Tracking multiple faces

In my previous blog article I showed how you can use the excellent OpenCV and dlib libraries to easily create a program that can detect a face and track it when the face is moving.

The code in the previous blog article was created in such a way that if it was not tracking any face, it would look for all faces in the current frame. If multiple faces were found, the largest face was selected and used for tracking. As long as the dlib correlation tracker was able to successfully track the face, no other faces would be detected.

In this post, I will show the modifications that are needed to go from tracking the largest face to tracking all faces that are visible. So, if there are three faces on the screen we would like to see that each of the three faces is detected:

The biggest change will be that even if we are tracking one or more faces, we will have to run the HAAR face detection every so many frames to detect any new face that might have become visible in the meantime. When tracking just one face, we don't have to worry about this: only after the tracker lost track of the face, we have to start looking for a new face to track.

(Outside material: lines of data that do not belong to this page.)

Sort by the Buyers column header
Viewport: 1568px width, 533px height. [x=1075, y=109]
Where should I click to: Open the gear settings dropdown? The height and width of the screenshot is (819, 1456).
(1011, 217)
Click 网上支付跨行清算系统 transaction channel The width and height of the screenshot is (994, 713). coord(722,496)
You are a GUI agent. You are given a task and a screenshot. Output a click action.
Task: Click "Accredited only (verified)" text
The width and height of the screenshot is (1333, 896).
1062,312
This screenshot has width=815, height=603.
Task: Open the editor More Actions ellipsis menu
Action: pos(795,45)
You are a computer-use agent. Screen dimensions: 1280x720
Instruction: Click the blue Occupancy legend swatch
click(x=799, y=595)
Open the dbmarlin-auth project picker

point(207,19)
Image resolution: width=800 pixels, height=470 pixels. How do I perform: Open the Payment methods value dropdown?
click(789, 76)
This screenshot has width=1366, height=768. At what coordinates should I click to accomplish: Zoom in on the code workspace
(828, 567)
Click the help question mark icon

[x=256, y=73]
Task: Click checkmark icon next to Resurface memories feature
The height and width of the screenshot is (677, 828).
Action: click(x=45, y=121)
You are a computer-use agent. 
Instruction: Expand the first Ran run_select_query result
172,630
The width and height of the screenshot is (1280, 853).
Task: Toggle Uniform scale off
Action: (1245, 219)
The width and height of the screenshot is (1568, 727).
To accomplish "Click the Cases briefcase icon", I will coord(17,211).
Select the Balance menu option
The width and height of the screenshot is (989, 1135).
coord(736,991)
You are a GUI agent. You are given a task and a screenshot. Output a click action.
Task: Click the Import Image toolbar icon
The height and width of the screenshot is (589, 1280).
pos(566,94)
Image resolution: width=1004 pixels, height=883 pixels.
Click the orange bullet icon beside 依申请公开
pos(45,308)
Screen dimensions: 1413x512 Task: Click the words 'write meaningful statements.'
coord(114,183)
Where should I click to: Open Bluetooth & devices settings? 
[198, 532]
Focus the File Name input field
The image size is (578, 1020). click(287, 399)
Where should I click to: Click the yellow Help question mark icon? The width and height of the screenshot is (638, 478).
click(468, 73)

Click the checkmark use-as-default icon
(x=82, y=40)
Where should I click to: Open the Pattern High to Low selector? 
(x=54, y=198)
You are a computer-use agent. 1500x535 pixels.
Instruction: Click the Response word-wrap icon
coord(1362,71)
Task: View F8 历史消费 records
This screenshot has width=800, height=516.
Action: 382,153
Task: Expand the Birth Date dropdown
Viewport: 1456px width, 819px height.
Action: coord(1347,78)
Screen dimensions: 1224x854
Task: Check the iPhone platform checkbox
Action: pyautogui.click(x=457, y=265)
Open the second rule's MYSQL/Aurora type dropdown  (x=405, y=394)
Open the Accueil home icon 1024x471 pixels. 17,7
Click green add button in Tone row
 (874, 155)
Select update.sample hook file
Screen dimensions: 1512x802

An import problem we need to solve for this is that when we run the face detection, we somehow need to determine which of the detected faces match the faces we are already tracking with the correlation trackers. One simple approach for checking if a detected face matches an existing correlation tracker region is to see whether the center point of the detected face is within the region of a tracker AND if the center point of that same tracker is also within the bound of the detected face.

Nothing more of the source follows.